Let's define a polynomial recursively as:

$$
\begin{align}
p_0(x) &= 1 \\
p_n(x) &= x \sum\limits_{k=1}^n a_k p_{n-k}(x)
\end{align}
$$

Let $a_k$ be an arithmetic progression.

Question: Why are the roots of $p_n(x)$ bound by the roots of the discriminant of the characteristic polynomial of $p_n(x)$?

Here some steps I did so far:

1. Simplification of the recursion

A general formula for the arithmetic progression is: $a_n = a_{n-1} + d = a_1 + (n-1) d$

$$
\begin{align}
p_n(x) &= x \sum\limits_{k=1}^n a_k p_{n-k}(x) = a_1 x p_{n-1}(x) + x \sum\limits_{k=2}^n a_k p_{n-k}(x) \\
&= x a_1 p_{n-1}(x) + x \sum\limits_{k=2}^n a_{k-1} p_{n-k}(x) + xd \sum\limits_{k=2}^n p_{n-k}(x) \\
&= (a_1x+1) p_{n-1}(x) + xd \sum\limits_{k=2}^n p_{n-k}(x) \\
&= (a_1x+1) p_{n-1}(x) + xd p_{n-2}(x) + xd \sum\limits_{k=3}^n p_{n-k}(x) \\
&= (a_1x+2) p_{n-1}(x) + xd p_{n-2}(x) -(a_1x+1)p_{n-2}(x) \\
&= (a_1x+2) p_{n-1}(x) + \left[(d-a_1)x-1\right] p_{n-2}(x) \\
\end{align}
$$

2. Root of the discriminant $\Delta_{\lambda}$ of the characteristic polynomial $\chi(\lambda)$

$$
\begin{align}
\chi(\lambda) &= \lambda^n – (a_1x+2) \lambda^{n-1} – \left[(d-a_1)x-1\right] \lambda^{n-2} = 0 \\
&= \lambda^2 – (a_1x+2) \lambda – \left[(d-a_1)x-1\right] = 0 \\
\Delta_{\lambda} &= (a_1x+2)^2 + 4\left[(d-a_1)x-1\right] = a_1^2x^2 + 4a_1x + 4 + 4dx – 4a_1x – 4 \\
&= (a_1^2 x + 4d)x \\
x_1 &= 0 \\
x_2 &= -\frac{4d}{g_1^2}
\end{align}
$$

Let $x_0$ be a root of $p_n(x)$ such that $p_n(x_0) = 0$ then

$$
-\frac{4d}{a_1^2} < x_0 \leq 0, \forall d, a_1, n
$$

EDIT: There was a mistake in the simplification process of the recurrence relation.

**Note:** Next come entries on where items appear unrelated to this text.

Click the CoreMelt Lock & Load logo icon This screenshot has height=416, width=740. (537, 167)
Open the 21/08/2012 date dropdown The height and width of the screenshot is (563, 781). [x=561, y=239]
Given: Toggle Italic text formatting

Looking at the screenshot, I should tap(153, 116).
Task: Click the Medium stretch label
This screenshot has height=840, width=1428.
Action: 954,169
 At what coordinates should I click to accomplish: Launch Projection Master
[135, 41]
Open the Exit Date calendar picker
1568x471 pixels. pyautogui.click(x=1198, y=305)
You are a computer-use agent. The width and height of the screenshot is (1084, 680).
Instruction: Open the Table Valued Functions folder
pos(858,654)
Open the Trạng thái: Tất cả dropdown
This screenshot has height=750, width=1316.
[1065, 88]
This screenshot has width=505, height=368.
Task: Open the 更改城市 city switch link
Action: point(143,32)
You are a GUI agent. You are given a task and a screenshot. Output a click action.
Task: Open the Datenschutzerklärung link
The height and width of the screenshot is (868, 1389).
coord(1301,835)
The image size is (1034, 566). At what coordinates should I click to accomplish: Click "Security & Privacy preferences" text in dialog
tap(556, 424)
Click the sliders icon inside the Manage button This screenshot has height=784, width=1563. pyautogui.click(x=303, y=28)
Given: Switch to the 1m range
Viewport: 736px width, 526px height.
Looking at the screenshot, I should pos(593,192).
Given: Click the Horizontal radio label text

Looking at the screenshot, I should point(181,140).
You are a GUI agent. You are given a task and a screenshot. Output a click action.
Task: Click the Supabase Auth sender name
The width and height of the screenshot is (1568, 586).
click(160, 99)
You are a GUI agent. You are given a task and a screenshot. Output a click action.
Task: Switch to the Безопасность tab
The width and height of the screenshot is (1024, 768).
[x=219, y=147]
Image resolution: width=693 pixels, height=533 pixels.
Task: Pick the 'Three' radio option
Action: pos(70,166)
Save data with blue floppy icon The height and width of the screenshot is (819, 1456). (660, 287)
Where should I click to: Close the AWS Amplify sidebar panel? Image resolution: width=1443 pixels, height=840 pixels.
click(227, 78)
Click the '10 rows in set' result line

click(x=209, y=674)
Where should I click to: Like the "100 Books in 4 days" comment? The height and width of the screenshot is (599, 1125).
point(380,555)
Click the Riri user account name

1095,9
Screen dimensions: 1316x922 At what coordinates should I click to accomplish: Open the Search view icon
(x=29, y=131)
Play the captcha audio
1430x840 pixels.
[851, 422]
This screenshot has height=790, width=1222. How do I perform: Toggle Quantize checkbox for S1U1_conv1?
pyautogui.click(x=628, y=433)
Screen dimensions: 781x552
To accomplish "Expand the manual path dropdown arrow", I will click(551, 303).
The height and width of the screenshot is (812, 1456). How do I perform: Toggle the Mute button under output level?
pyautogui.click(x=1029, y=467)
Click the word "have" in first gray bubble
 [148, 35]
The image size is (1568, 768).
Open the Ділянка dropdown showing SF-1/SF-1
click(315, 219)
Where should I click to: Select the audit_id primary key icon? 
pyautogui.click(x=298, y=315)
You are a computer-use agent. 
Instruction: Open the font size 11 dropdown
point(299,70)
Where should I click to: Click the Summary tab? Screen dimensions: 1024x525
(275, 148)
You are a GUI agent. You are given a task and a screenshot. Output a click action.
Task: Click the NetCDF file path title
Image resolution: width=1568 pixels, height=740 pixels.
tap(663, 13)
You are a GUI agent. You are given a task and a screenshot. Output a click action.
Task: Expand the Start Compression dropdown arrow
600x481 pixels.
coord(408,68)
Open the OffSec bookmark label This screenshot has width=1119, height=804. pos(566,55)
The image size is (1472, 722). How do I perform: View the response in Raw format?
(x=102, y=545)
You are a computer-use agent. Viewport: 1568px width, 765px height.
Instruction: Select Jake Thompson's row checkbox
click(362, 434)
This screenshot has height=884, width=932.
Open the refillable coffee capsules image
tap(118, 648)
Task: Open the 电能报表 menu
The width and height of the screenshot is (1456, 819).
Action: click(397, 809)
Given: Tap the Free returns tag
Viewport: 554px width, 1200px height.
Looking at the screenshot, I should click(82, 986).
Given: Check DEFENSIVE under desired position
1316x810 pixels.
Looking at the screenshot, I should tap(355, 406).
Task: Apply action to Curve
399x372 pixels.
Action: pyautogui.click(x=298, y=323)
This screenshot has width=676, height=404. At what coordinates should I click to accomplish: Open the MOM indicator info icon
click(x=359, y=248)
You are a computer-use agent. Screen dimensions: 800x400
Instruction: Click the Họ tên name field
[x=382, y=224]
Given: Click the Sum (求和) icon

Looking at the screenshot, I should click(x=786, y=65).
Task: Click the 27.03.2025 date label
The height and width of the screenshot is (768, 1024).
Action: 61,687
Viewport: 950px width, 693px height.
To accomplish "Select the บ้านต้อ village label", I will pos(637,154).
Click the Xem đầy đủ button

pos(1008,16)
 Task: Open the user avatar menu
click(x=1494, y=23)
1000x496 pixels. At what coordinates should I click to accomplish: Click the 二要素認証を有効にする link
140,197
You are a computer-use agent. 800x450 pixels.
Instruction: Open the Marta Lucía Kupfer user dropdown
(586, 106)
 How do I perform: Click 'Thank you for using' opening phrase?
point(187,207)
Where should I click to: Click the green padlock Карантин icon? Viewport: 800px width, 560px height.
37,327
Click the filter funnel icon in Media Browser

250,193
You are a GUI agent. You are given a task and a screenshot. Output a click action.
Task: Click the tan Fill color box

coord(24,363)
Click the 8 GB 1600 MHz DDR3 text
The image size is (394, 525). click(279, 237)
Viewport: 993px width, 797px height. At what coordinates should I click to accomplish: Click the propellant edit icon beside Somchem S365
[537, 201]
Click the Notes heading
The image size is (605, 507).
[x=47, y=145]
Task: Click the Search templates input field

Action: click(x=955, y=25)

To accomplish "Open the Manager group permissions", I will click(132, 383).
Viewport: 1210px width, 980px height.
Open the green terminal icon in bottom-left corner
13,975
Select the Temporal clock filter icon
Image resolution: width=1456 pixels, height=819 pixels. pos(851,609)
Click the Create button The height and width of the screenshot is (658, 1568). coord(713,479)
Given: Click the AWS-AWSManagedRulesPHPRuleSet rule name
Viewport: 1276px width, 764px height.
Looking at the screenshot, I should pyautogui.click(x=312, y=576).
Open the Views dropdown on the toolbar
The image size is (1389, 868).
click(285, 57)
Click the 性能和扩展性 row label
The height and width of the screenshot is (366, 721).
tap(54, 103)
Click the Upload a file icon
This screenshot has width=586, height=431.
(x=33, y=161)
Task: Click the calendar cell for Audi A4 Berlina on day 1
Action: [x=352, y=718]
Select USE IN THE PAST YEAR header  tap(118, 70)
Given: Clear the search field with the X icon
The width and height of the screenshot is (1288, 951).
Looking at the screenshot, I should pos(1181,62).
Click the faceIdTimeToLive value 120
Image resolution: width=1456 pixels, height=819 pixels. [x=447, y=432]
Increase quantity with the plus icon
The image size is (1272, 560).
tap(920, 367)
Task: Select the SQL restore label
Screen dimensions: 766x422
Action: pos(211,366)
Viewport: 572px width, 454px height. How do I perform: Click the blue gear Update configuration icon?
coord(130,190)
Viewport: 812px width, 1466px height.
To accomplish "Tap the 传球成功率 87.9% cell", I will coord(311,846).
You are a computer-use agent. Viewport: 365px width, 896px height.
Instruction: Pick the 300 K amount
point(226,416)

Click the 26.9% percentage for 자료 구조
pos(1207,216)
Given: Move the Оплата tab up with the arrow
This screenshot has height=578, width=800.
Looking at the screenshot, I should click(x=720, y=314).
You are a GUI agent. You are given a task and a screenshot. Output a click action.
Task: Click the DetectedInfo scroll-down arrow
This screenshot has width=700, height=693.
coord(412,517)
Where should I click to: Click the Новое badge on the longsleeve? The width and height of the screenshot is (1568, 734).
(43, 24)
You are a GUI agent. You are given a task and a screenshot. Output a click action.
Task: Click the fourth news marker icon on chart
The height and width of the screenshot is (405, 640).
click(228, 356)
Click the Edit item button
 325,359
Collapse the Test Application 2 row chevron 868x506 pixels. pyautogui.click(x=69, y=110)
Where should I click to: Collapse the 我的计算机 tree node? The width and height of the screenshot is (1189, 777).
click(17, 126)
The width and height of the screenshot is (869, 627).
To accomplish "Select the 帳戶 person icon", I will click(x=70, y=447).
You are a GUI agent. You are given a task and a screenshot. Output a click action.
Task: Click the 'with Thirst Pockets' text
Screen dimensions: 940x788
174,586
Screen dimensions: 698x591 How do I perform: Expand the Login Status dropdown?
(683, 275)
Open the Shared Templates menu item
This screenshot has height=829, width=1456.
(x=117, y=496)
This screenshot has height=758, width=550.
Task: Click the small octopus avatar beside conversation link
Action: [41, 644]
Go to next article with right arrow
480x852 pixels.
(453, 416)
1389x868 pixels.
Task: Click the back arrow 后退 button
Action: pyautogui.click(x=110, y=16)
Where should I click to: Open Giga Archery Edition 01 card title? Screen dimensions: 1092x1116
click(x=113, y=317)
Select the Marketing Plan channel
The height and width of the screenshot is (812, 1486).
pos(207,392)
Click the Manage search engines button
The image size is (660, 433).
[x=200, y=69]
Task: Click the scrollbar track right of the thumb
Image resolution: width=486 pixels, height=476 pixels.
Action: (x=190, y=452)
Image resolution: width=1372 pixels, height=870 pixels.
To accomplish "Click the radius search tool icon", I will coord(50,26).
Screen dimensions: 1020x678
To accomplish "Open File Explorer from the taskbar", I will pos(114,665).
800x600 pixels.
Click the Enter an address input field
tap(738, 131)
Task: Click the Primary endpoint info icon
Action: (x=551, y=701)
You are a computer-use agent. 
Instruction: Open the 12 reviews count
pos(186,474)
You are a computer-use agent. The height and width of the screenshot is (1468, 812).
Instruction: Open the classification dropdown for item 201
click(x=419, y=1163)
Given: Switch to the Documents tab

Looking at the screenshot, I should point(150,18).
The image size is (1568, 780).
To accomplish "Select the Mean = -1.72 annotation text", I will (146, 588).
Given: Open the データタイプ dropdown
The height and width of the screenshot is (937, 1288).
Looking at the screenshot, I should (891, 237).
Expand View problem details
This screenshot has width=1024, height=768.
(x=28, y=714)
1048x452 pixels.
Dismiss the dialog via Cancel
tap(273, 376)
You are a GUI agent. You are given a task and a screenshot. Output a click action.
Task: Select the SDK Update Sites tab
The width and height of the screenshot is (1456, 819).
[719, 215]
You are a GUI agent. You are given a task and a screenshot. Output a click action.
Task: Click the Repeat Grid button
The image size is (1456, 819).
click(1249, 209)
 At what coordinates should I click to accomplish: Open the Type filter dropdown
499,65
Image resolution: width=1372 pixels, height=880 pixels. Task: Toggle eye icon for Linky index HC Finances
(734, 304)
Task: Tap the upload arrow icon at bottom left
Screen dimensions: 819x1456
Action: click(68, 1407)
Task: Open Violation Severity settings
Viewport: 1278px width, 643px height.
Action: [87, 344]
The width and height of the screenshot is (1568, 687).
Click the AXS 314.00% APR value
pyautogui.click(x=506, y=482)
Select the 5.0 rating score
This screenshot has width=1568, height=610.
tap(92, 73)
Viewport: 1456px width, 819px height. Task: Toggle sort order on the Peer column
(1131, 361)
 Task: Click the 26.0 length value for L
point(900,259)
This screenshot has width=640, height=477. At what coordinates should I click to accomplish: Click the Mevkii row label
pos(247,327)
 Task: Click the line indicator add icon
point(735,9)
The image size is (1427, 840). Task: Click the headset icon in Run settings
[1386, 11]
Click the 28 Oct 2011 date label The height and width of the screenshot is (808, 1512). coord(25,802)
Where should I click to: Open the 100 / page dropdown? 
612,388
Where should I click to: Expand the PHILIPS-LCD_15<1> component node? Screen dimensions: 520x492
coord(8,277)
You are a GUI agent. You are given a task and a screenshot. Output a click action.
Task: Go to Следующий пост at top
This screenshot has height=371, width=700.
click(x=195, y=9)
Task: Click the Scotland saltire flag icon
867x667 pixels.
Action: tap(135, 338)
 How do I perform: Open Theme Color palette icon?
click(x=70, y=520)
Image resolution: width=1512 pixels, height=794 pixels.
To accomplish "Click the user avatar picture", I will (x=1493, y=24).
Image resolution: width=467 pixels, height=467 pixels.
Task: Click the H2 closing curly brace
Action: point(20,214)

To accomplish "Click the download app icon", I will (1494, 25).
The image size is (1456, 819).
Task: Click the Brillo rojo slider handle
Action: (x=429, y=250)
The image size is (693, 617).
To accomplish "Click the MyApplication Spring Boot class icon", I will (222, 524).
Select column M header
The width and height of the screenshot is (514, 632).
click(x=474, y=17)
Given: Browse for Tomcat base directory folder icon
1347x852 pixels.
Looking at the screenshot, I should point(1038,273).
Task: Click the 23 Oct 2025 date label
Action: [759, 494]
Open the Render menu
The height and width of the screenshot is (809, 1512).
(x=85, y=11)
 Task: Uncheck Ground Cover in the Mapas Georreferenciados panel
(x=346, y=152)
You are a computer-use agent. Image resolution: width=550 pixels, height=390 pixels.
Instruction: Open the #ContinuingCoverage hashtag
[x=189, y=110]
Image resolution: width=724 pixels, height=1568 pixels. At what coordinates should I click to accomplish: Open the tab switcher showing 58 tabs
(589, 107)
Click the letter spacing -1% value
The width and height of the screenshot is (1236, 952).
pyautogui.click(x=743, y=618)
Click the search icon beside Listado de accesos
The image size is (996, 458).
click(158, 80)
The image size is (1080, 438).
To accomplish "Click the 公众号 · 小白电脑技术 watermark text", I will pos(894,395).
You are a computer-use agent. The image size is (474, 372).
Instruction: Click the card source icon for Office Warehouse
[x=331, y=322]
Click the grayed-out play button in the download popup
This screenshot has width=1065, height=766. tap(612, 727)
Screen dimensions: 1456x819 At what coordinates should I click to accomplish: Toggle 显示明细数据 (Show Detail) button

I corrected it. It influenced the result for the calculation of the roots of the discriminant. Therefore the accepted answer was using my wrong calculation. But the answer is still applicable as the inequality was still holding.

Best Answer

The characteristic polynomial is crucial to understanding how the function behaves because of how the difference equation works. This answer assumes you are very comfortable with the basics of linear difference equations and that have a good theoretical grasp of how functions work.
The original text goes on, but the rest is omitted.